- [Excerpted text]
__________________________________________________
(a) Background: Mental disorders cause substantial costs for the individual and our society. The effectiveness of psychotherapy to lessen these patients suffering is well documented but, unfortunately, not all patients benefit to the same degree. Machine learning (ML) may be useful to predict therapy outcomes for individual patients (i.e., this is an important theoretical perspective) and help to identify relevant predictors for successful treatments (i.e., a useful practical perspective). ML could thus contribute further to our understanding of the mechanisms of effective psychotherapy. However, so far, there are only very few applications of ML in psychotherapy research. These are typically either based on small sample sizes or focused on specific diagnoses (e.g., schizophrenia).
(b) Objectives: We aimed to examine ML models' ability to predict the outcome of cognitive behavioral therapy (CBT) on an individual level using a sufficiently large and heterogeneous sample with a variety of diagnoses in an ecologically valid outpatient setting.
(c) Research question(s): Of particular interest was identifying the ML algorithm that is best suited to predict the outcome of psychotherapy in a naturalistic setting and identifying variables that are most important for the prediction.
(d) Method/Approach: We used data from N = 685 patients with diverse disorders from an outpatient center. Available were data on sociodemographic and clinical baseline information from routine assessments at the outset of CBT. We trained several ML models (Decision-Trees, Random-Forest & Gradient Boosting Machines [GBM]) to predict treatment success. Success was defined as a clinical significant change (CSC) in the perceived symptom severity after treatment, measured with the Brief-Symptom-Checklist. To identify the most relevant predictor variables, we combined internal feature selection approaches with the BORUTA algorithm.
(e) Results/Findings: All models significantly outperformed the no-information rate on previously unseen validation data. The best performing model (GBM) achieved a balanced accuracy of 70%. Out of 405 variables, we identified the 16 most important predictors, which were sufficient to predict CSC with 67% balanced accuracy. Exploratively, the predictors can be summarized into six substantive factors: high baseline severity, paranoid thinking or ideations, prior mental disorders, functionality, somatization, and passive-aggressive traits.
(f) Conclusions and implications: Our study demonstrates that data which is typically available at the outset of therapy can predict whether an individual will substantially benefit from the intervention to a clinically relevant degree. Some of these predictors were expected (e.g., level of functioning), but other factors need further validation (e.g., job-impairment). The 16 most important predictors almost perfectly replicated the fully specified model's predictive performance. The comparably small set of predictors' predictive power and the fact that these predictors were already identified in different studies underline the importance of data-driven approaches. ML is clearly an attractive extension to more established psychotherapy research methodology from a theoretical and practical perspective.
__________________________________________________
- [Provided material]
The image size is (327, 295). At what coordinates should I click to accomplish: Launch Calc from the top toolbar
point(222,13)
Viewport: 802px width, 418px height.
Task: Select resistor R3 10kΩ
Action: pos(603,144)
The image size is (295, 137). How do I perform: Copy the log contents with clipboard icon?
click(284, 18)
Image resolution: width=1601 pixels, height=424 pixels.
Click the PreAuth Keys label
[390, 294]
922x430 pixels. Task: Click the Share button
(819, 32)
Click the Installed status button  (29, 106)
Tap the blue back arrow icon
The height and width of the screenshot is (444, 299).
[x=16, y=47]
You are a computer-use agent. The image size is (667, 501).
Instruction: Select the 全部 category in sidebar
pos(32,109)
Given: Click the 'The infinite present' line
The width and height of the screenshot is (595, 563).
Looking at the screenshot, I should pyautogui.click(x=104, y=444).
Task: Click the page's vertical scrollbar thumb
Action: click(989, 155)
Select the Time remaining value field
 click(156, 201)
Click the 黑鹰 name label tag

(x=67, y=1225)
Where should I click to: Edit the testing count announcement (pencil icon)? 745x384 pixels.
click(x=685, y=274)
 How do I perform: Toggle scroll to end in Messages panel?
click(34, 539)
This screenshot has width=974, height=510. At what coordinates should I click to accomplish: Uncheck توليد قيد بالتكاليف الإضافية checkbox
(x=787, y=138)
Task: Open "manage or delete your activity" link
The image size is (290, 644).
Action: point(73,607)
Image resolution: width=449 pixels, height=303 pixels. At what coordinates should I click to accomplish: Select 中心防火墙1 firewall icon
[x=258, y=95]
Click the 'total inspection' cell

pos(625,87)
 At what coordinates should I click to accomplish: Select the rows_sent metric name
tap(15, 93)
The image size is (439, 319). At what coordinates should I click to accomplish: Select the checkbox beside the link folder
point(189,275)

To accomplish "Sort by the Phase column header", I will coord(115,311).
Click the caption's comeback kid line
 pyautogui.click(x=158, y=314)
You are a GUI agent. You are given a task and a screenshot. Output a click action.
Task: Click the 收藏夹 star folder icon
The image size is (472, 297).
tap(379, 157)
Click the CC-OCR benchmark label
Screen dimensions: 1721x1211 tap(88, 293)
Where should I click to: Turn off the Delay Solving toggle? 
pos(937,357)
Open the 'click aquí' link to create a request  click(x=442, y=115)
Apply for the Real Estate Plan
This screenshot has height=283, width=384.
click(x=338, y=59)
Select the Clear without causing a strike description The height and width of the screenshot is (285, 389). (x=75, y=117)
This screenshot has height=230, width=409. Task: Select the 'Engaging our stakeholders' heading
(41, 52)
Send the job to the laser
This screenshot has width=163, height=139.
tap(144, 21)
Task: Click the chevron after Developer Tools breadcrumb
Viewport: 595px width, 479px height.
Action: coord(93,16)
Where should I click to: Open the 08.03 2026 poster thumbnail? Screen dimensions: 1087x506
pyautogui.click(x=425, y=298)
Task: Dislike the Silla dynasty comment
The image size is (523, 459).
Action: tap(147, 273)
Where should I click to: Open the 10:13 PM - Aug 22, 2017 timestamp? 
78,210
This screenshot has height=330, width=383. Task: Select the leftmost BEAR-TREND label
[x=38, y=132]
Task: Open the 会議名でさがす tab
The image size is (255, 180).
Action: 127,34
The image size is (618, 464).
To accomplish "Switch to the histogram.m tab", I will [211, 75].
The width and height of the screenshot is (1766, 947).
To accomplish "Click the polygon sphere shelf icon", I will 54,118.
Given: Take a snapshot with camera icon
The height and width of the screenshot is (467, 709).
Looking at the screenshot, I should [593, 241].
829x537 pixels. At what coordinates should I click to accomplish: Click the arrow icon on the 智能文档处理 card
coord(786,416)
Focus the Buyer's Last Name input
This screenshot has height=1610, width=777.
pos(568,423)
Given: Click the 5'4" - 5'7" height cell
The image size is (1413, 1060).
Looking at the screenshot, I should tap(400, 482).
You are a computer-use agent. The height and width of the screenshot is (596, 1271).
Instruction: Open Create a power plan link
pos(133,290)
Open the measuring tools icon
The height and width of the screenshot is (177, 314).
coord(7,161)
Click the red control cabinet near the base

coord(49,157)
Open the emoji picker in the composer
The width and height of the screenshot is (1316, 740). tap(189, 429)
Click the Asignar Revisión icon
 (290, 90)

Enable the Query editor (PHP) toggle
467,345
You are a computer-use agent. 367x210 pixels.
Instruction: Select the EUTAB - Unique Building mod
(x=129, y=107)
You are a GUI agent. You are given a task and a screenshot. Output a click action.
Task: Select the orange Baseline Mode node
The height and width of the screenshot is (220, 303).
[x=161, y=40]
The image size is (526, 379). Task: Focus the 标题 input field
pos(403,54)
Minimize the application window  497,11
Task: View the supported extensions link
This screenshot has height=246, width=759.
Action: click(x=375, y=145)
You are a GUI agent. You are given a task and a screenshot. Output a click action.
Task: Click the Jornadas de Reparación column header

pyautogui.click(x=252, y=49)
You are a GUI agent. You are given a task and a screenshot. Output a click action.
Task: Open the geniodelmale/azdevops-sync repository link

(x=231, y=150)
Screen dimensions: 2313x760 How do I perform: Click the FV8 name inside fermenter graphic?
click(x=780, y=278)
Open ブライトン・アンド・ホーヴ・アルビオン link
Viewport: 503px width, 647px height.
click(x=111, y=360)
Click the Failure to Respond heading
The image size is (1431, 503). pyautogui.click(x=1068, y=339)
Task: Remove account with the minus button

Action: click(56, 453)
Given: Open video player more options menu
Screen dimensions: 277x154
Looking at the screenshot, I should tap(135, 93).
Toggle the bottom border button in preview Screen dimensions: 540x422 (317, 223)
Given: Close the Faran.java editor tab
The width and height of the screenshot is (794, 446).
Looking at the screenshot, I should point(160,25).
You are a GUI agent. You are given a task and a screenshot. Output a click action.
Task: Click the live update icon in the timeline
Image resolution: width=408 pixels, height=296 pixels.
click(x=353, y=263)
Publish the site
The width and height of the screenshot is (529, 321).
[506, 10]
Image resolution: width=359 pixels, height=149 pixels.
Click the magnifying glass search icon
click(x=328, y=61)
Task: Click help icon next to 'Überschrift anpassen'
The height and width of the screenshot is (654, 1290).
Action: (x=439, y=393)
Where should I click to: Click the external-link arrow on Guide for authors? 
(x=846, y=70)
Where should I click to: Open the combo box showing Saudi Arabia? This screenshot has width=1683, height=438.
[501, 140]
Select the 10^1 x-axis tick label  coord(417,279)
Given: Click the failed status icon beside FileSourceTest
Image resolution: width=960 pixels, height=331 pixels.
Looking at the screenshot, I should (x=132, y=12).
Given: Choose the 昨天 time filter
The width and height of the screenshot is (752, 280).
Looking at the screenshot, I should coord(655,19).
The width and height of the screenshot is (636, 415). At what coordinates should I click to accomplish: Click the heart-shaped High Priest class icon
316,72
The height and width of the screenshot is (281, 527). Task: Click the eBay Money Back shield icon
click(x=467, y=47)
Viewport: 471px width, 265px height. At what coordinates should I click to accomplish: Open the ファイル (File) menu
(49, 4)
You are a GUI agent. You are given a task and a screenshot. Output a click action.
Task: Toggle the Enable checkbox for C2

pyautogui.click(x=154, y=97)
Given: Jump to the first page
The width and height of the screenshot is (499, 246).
__________________________________________________
- [What to do]
**1)** Translate this sentence from the psychotherapy abstract into Spanish: "The best performing model (GBM) achieved a balanced accuracy of 70%."
**2)** Retype, without any change, the part of the psychotherapy abstract that opens with the words containing "(b) Objectives: We" and closes with "for the prediction.".
The material is not needed for anything that follows.

- [Responses by task]
**1)** El modelo con mejor desempeño (GBM) alcanzó una exactitud equilibrada del 70 %.

**2)**
(b) Objectives: We aimed to examine ML models' ability to predict the outcome of cognitive behavioral therapy (CBT) on an individual level using a sufficiently large and heterogeneous sample with a variety of diagnoses in an ecologically valid outpatient setting.
(c) Research question(s): Of particular interest was identifying the ML algorithm that is best suited to predict the outcome of psychotherapy in a naturalistic setting and identifying variables that are most important for the prediction.